Schoolchildren with inappropriate lip coverage had a 5.73 times greater chance of having TDI. Similar results are showed in a recent systematic review and meta-analysis [14]. Lips play a crucial role in the protection of the underlying teeth; thus, inadequate lip coverage is considered a major risk factor for TDI.

Falls constituted the main etiological factor (53.6%), followed by sports (20.9%) and collisions (13.4%). Similar findings are reported in the literature [6, 38].

Violence was also among the causes of dental trauma in children and adolescents in the present study, it reflects the behavioral and emotional traits of this age group; in this regard, special attention should be given to the school and home social education, promoting a culture of self-control and social respect towards others. Moreover, we cannot pass across the possibility of domestic violence and abuse being an alarming and distressing etiological factor of TDI. In this perspective, a national public awareness campaign is of vital importance; they should be dedicated to getting these victims out of the shadows.

The majority of the injuries took place at home followed by school and other places such as playgrounds and streets. Similar results were obtained by other studies [39]. These findings are supported by the fact that nowadays schools are built to ensure safety and security to all children; those protective measures are not always present at home.

In the present investigation, enamel fracture (68%) was the most common TDI type. This finding corroborated those of previous studies [6]. The majority of affected subjects were present with untreated dental trauma and this is in line with many previous studies [40, 41]. The underestimation of oral health problems, in addition to the financial liabilities, may stand behind the high level of untreated patients.

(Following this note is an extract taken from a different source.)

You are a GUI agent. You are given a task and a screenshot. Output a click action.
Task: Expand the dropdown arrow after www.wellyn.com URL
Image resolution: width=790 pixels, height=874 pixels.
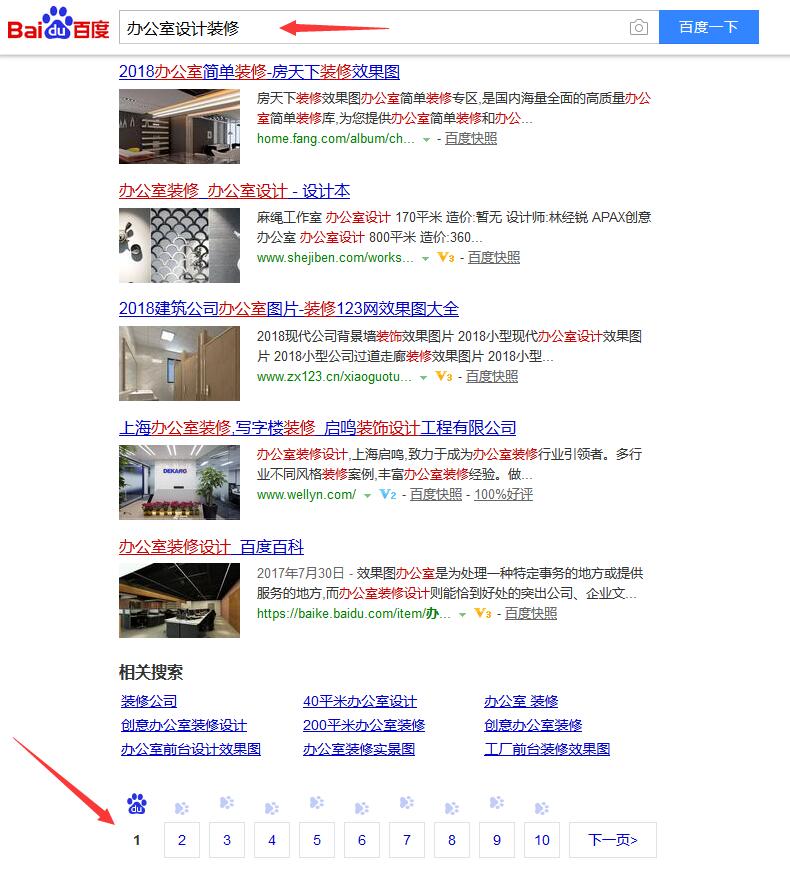click(x=368, y=496)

In the present study, overjet more prominent than 3 mm was associated with a higher risk of TDI. This correlation was widely studied in different surveys without conclusive results; several studies have demonstrated this relationship [42, 43] while others did not find any correlation [44]. The interaction between oral risk factors and social and environmental behaviors may explain this divergence [2].

5. Conclusion

The current study is among the first national studies conducted in Lebanon that address the prevalence and epidemiological risk factors of TDIs. The elevated prevalence of traumatic dental injuries in addition to the high percentage of untreated children with TDIs stresses the need for increased awareness in the Lebanese population. Increased overjet, deficient lip coverage, and male gender were significantly associated with dental trauma. The implementation of educational programs oriented towards health policymakers, parents, and children is highly recommended. Screening school campaigns to identify groups with high anatomic and behavioral risk for TDI should be conducted, so relevant preventive measures such as preventive orthodontic treatment and use of mouth guards can be implemented.

Data Availability

The datasets generated during and/or analyzed during the current study are available from the corresponding author on reasonable request.

Disclosure

The study was conducted at Lebanese University, Doctoral Faculty.

Conflicts of Interest

The authors declare that they have no conflicts of interest.

Acknowledgments

The authors thank the Lebanese university for its guidance and support and to all the people who have contributed to the implementation of the survey at each geographic. The authors also thank Lebanese Ministry of Education and Higher Education for the facilitation of the process to conduct this study.